Material for this exercise:
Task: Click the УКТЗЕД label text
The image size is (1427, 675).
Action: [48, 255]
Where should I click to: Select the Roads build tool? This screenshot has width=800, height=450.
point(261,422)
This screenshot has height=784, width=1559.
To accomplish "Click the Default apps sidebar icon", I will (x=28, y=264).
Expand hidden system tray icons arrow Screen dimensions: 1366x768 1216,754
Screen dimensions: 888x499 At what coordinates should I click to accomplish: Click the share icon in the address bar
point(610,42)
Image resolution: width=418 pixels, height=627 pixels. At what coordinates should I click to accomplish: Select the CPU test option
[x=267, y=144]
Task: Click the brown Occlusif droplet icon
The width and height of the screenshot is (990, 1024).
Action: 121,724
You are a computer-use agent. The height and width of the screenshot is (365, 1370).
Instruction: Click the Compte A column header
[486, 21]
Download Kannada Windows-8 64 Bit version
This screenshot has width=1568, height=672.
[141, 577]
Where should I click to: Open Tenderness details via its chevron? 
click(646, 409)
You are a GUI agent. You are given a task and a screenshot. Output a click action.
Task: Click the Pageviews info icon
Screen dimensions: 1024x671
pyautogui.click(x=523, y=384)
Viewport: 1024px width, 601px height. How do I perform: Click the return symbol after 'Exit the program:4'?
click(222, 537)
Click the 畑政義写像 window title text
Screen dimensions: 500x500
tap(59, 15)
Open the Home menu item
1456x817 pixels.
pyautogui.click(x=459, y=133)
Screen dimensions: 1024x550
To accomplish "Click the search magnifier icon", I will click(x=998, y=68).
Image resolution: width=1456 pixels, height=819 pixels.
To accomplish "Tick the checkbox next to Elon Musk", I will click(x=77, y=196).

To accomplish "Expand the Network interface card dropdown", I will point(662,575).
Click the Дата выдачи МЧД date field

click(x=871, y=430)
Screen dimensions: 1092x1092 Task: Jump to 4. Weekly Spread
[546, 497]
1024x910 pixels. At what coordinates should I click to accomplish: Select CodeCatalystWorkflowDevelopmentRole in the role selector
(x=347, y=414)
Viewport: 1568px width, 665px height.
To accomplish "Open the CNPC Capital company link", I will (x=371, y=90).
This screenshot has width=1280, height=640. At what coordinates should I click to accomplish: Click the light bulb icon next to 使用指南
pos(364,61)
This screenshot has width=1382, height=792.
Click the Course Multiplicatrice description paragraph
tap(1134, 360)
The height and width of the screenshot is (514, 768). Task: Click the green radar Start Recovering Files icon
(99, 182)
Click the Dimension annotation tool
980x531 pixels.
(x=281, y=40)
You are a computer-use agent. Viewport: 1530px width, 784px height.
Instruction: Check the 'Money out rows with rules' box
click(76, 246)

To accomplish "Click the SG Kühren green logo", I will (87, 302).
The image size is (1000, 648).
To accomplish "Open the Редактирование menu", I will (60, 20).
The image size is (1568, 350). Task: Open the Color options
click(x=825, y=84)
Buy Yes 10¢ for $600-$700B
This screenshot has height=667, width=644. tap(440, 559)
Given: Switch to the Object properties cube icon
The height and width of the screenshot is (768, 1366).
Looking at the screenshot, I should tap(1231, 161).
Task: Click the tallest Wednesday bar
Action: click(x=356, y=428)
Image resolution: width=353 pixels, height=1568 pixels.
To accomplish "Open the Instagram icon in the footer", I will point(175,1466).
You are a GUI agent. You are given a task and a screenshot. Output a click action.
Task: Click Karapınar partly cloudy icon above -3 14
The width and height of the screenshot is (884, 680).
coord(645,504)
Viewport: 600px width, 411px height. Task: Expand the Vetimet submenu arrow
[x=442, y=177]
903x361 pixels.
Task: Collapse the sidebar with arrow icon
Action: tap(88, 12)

Task goal:
Copy every record above exactly as it is.

Worked solution:
Task: Click the УКТЗЕД label text
The image size is (1427, 675).
Action: [48, 255]
Where should I click to: Select the Roads build tool? This screenshot has width=800, height=450.
point(261,422)
This screenshot has height=784, width=1559.
To accomplish "Click the Default apps sidebar icon", I will (x=28, y=264).
Expand hidden system tray icons arrow Screen dimensions: 1366x768 1216,754
Screen dimensions: 888x499 At what coordinates should I click to accomplish: Click the share icon in the address bar
point(610,42)
Image resolution: width=418 pixels, height=627 pixels. At what coordinates should I click to accomplish: Select the CPU test option
[x=267, y=144]
Task: Click the brown Occlusif droplet icon
The width and height of the screenshot is (990, 1024).
Action: 121,724
You are a computer-use agent. The height and width of the screenshot is (365, 1370).
Instruction: Click the Compte A column header
[486, 21]
Download Kannada Windows-8 64 Bit version
This screenshot has width=1568, height=672.
[141, 577]
Where should I click to: Open Tenderness details via its chevron? 
click(646, 409)
You are a GUI agent. You are given a task and a screenshot. Output a click action.
Task: Click the Pageviews info icon
Screen dimensions: 1024x671
pyautogui.click(x=523, y=384)
Viewport: 1024px width, 601px height. How do I perform: Click the return symbol after 'Exit the program:4'?
click(222, 537)
Click the 畑政義写像 window title text
Screen dimensions: 500x500
tap(59, 15)
Open the Home menu item
1456x817 pixels.
pyautogui.click(x=459, y=133)
Screen dimensions: 1024x550
To accomplish "Click the search magnifier icon", I will click(x=998, y=68).
Image resolution: width=1456 pixels, height=819 pixels.
To accomplish "Tick the checkbox next to Elon Musk", I will click(x=77, y=196).

To accomplish "Expand the Network interface card dropdown", I will point(662,575).
Click the Дата выдачи МЧД date field

click(x=871, y=430)
Screen dimensions: 1092x1092 Task: Jump to 4. Weekly Spread
[546, 497]
1024x910 pixels. At what coordinates should I click to accomplish: Select CodeCatalystWorkflowDevelopmentRole in the role selector
(x=347, y=414)
Viewport: 1568px width, 665px height.
To accomplish "Open the CNPC Capital company link", I will (x=371, y=90).
This screenshot has width=1280, height=640. At what coordinates should I click to accomplish: Click the light bulb icon next to 使用指南
pos(364,61)
This screenshot has width=1382, height=792.
Click the Course Multiplicatrice description paragraph
tap(1134, 360)
The height and width of the screenshot is (514, 768). Task: Click the green radar Start Recovering Files icon
(99, 182)
Click the Dimension annotation tool
980x531 pixels.
(x=281, y=40)
You are a computer-use agent. Viewport: 1530px width, 784px height.
Instruction: Check the 'Money out rows with rules' box
click(76, 246)

To accomplish "Click the SG Kühren green logo", I will (87, 302).
The image size is (1000, 648).
To accomplish "Open the Редактирование menu", I will (60, 20).
The image size is (1568, 350). Task: Open the Color options
click(x=825, y=84)
Buy Yes 10¢ for $600-$700B
This screenshot has height=667, width=644. tap(440, 559)
Given: Switch to the Object properties cube icon
The height and width of the screenshot is (768, 1366).
Looking at the screenshot, I should tap(1231, 161).
Task: Click the tallest Wednesday bar
Action: click(x=356, y=428)
Image resolution: width=353 pixels, height=1568 pixels.
To accomplish "Open the Instagram icon in the footer", I will point(175,1466).
You are a GUI agent. You are given a task and a screenshot. Output a click action.
Task: Click Karapınar partly cloudy icon above -3 14
The width and height of the screenshot is (884, 680).
coord(645,504)
Viewport: 600px width, 411px height. Task: Expand the Vetimet submenu arrow
[x=442, y=177]
903x361 pixels.
Task: Collapse the sidebar with arrow icon
Action: tap(88, 12)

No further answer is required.